Art review: coastal inspiration at Oriel Canfas
With gargantuan mountains, sweeping horizons, and 870 miles of coastal pathway, Wales is world-renowned for its natural beauty. Wherever you may find yourself in this country, you’re never too far away from beautiful beaches and dramatic coves.
For many of us, day trips to the beach in our summer holidays, or in my case, dragging our families to Porthcawl in the middle of winter to watch our body-boarding talent in action, are mainstays of Welsh memory and life.
As such, the coastal path is no stranger to any of us, a range of geographical and cultural facets that Cardiff’s Oriel Canfas has sought to hold up to the light.
Tucked away on a residential side street in Canton, set away from buzzing B-roads, bookies, commuters and dry-cleaning, Oriel Canfas is perhaps not the place you would expect to find a shrine to the Welsh coast.
However, like millions of others, many of the members of the artists’ cooperative here grew up frequenting the coastal path, and still walk them today.
Enamoured with the humble glory of the Welsh coastline, each has taken to their keyboard, canvas, sketchbook and studio to commemorate this beauty both past and present in a variety of ways.
Upon entering the exhibition, one is met with a bold work of jagged lines, coming together to form a sight we are all familiar with – a map of Wales, accurately named ‘Llwybranu.
This particular cartography depicts in stark monochrome, with popping highlights of ochre and chartreuse, the 18 artists responsible for creative work on their chosen section of coastal path.
The man behind this dedicated depiction, however, is Anthony Evans. Appearing from the gallery’s back room, he walks me through his creative process.
“I love working with different materials for etching. The lines are so smooth, you find you can really relax into it,” Evans explains, motioning his engraving technique in the air.
It seems that the conception of the piece reflects an experience of the Welsh coast, just as much as the work itself. The inscription that crowns the piece, ‘Gwinllan a roddwyd i’m gofal yw Cymru fy ngwlad,’ means ‘Wales is my vineyard to be cared for.’
“God’s back garden,” I agree, and Anthony hums before disappearing back into his on-site studio.
I can’t help feeling how at home these works would be in a coastal cottage, a seaside themed bathroom. However, the various notebooks with scrawled observations strewn around the show are the result of an innate desire to document the Welsh coast for nobody but one’s own self.
Circling the sun-lit space, each wall is filled with poetry, photography and mixed-media paintings of minuscule, personal, and in some cases, entirely private experiences of the Welsh shore, only replicable through the urge to immortalise.
One such work, ‘Penfro Las’, is an eclectic piece in bold blue that the eye simply cannot tear away from. Staring as I am at this work, its creator, Alun Hemming, is the next artist to appear.

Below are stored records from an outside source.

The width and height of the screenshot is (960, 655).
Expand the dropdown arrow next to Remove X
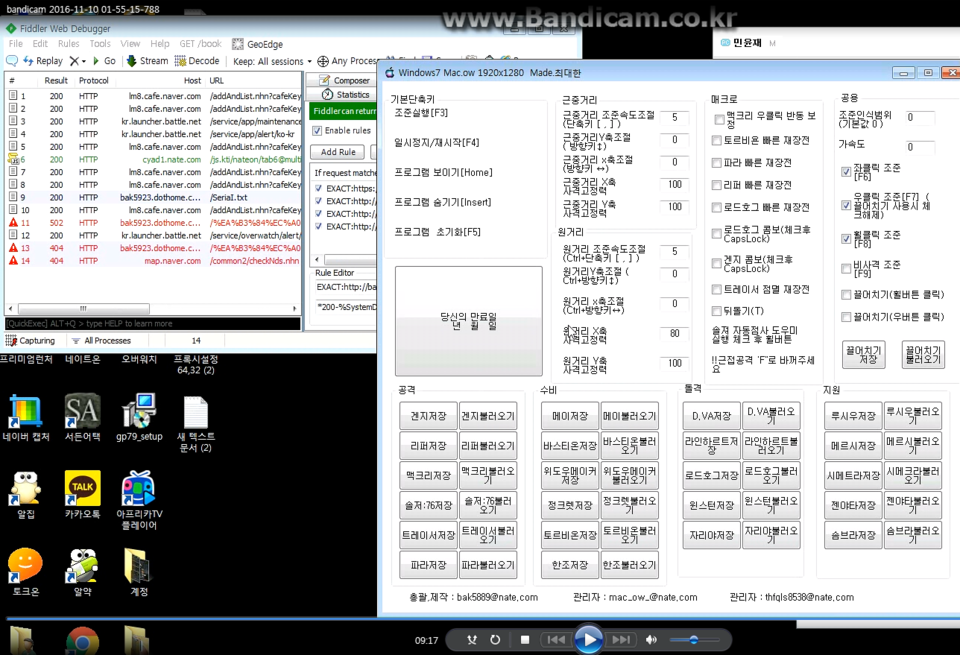point(85,61)
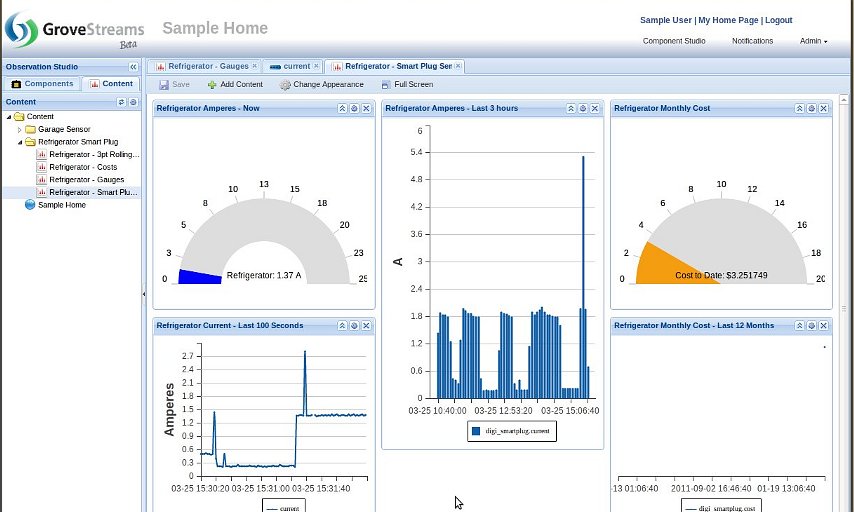Switch to the Components tab
This screenshot has width=854, height=512.
point(42,84)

He eagerly relays his favourite walk along the coastal path, and the vista that has taken hold of his imagination and multi-media talents.
“If you come round the headland and look to the bay, this is the view. I took this photo and through photoshop, cut it out so it resembles the shape of the bay. You can see it here too,” he points to two sculptures below the work.

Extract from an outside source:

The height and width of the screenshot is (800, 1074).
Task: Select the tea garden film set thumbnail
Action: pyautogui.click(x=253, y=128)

With a base of bathstone and a bronze tip, ‘Bay’ depicts a swelling basin and jagged headland with care and devotion.
As well as fond memories ‘of hope and homecoming: holiday-making and Tripadvised travel’, the Coastal Path show seeks also to find beauty in the modern decay of coastal towns.
In particular, Robert Law’s pieces focus on Holyhead. In his own words, the community paradoxically voted to leave the EU, despite receiving its grants.
His photography shows a small town laid bare, with stark industrial lines, grey hilltops, and a distinct absence of human life. Honesty seems to be the buzzword here. After all, how could one pen a true love letter to the Welsh coast if that love letter must persuade?
Other notable mentions are Sue Davies’s superbly edited film photography of delightful days in Tenby, and Trefor Davies’s humorous ‘A Day in the Life of Caldey Island’, comparing the schedules of a monk, a tourist, and the swathes of wildlife there.
Alongside paintings, photos and sculptures, the Coastal Path show also includes spoken word poetry and projection. The interactive exhibits add another layer of love and individuality to the artist’s labour.
Through these works, the Coastal Path show is, above all, faithful to a Welsh experience that each of us shares, and each of us perceives differently. The themes of remembering and forgetting, of wonder and awe and gratitude are present throughout each of the artworks here, and evoke emotions not so different to those we would all feel treading our favourite patch of path.
However, in their individuality, they represent possibly the best thing about the Welsh coast; it belongs to each of us and to all of us. The coastal paths and the wonders of the journey they take us on must be both preserved and protected.
The Coastal Path Show is currently being exhibited at Oriel Canfas, on Canton’s Glamorgan Street in Cardiff. Check their site for directions and opening times as well as the full list of contributors.